Category Archives: Quick Free Knitting Patterns

Quick Free Knitting Pattern – Chunky Cable Scarf

Back in the Summer when it seemed I had all the time in the world, I thought I would make my Etsy shop look more festive this Winter by giving all the little creatures and creations a scarf or a hat to wear. I got as far as making one cabled scarf for a robot. Obviously there were too many other things going on and I ran out of time, but I also got very interested in the little cable pattern I’d improvised on the scarf and decided to make it into a big scarf as well. The big scarf turned out very well, so I’m sharing the pattern with you.

- Data provided
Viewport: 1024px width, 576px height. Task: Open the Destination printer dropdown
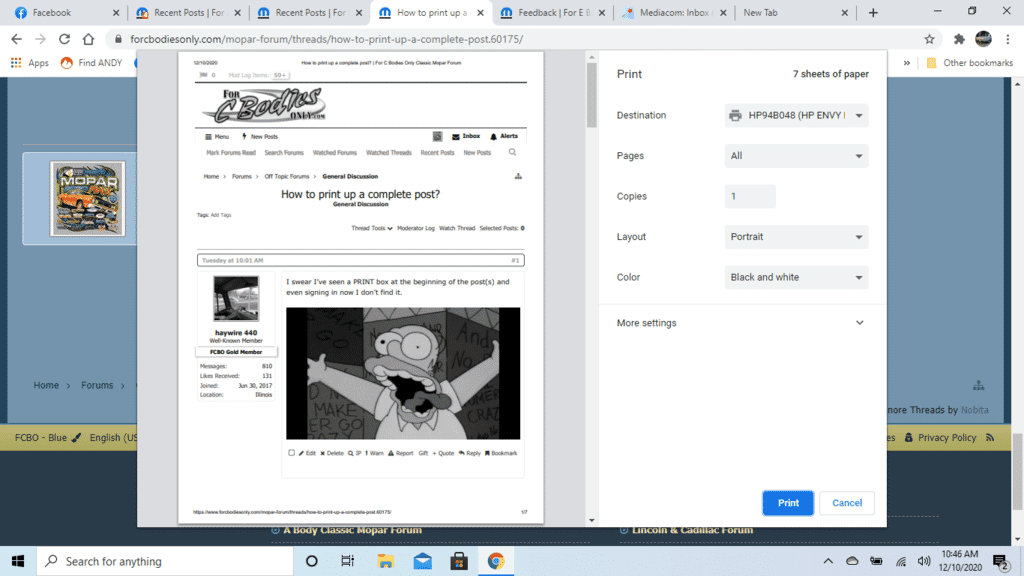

- Goals
1. Using the knitting post, decide whether each statement agrees with it: (a) The writer finished a scarf or hat for every little creature in the shop. (b) The cable pattern on the small scarf was improvised. (c) The big scarf turned out badly. For each one, answer yes or no and quote the words that decide it.
2. In the knitting post, what was the one cabled scarf made for?
3. Print the part of the knitting post that begins at the words "Category Archives: Quick" and stops after "pattern with you.".
The lines have nothing to do with the knitting post.

- Solution set
1.
(a) No: "I got as far as making one cabled scarf for a robot."
(b) Yes: "the little cable pattern I’d improvised on the scarf"
(c) No: "The big scarf turned out very well"

2. A robot.

3.
Category Archives: Quick Free Knitting Patterns

Quick Free Knitting Pattern – Chunky Cable Scarf

Back in the Summer when it seemed I had all the time in the world, I thought I would make my Etsy shop look more festive this Winter by giving all the little creatures and creations a scarf or a hat to wear. I got as far as making one cabled scarf for a robot. Obviously there were too many other things going on and I ran out of time, but I also got very interested in the little cable pattern I’d improvised on the scarf and decided to make it into a big scarf as well. The big scarf turned out very well, so I’m sharing the pattern with you.